Segment Start: Dataset excerpts

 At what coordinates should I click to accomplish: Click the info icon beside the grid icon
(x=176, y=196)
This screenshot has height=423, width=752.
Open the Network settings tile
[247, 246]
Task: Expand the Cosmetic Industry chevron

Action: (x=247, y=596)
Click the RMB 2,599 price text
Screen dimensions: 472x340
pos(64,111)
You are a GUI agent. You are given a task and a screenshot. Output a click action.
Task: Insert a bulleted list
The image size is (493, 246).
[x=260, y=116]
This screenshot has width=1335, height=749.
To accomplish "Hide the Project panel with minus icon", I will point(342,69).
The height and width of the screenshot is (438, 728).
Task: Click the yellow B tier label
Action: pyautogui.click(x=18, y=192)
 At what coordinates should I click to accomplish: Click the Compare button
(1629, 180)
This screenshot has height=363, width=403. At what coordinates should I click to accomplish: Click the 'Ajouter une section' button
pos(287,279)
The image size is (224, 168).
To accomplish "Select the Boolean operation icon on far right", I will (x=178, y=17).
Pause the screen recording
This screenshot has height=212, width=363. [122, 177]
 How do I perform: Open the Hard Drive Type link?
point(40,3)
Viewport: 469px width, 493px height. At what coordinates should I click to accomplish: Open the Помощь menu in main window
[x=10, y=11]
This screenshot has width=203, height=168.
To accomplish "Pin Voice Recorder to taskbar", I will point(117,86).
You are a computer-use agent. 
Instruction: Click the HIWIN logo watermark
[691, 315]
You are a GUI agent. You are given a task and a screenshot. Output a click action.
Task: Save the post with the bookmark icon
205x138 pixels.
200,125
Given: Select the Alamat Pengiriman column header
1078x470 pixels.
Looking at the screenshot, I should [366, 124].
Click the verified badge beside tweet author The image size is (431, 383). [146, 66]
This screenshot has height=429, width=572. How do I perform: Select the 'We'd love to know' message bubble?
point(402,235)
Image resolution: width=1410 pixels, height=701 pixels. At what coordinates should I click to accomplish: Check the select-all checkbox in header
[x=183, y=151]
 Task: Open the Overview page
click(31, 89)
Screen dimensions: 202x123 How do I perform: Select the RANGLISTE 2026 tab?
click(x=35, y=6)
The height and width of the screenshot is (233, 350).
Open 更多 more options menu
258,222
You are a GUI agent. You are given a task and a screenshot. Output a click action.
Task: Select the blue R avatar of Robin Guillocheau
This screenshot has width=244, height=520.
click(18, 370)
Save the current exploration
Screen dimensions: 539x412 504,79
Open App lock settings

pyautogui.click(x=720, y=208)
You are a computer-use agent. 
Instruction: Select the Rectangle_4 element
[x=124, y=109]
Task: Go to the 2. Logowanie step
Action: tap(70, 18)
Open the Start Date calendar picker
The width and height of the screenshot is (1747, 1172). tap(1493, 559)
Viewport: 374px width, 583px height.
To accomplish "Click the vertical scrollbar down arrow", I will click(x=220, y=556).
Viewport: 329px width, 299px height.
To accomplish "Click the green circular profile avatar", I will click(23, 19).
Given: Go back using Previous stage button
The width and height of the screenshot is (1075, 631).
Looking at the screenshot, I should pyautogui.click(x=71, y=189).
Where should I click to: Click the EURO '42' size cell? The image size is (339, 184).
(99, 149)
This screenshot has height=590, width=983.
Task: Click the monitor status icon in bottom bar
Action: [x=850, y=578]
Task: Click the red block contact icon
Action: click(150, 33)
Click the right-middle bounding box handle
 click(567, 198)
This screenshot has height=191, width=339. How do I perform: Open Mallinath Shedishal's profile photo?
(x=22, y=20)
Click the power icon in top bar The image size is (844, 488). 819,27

Segment End: Dataset excerpts

◆ Work item: Reproduce without change every line of the entries above, from the one containing "Viewport: 329px width, 299px height." through the last.

◆ Answer space:
Viewport: 329px width, 299px height.
To accomplish "Click the green circular profile avatar", I will click(23, 19).
Given: Go back using Previous stage button
The width and height of the screenshot is (1075, 631).
Looking at the screenshot, I should pyautogui.click(x=71, y=189).
Where should I click to: Click the EURO '42' size cell? The image size is (339, 184).
(99, 149)
This screenshot has height=590, width=983.
Task: Click the monitor status icon in bottom bar
Action: [x=850, y=578]
Task: Click the red block contact icon
Action: click(150, 33)
Click the right-middle bounding box handle
 click(567, 198)
This screenshot has height=191, width=339. How do I perform: Open Mallinath Shedishal's profile photo?
(x=22, y=20)
Click the power icon in top bar The image size is (844, 488). 819,27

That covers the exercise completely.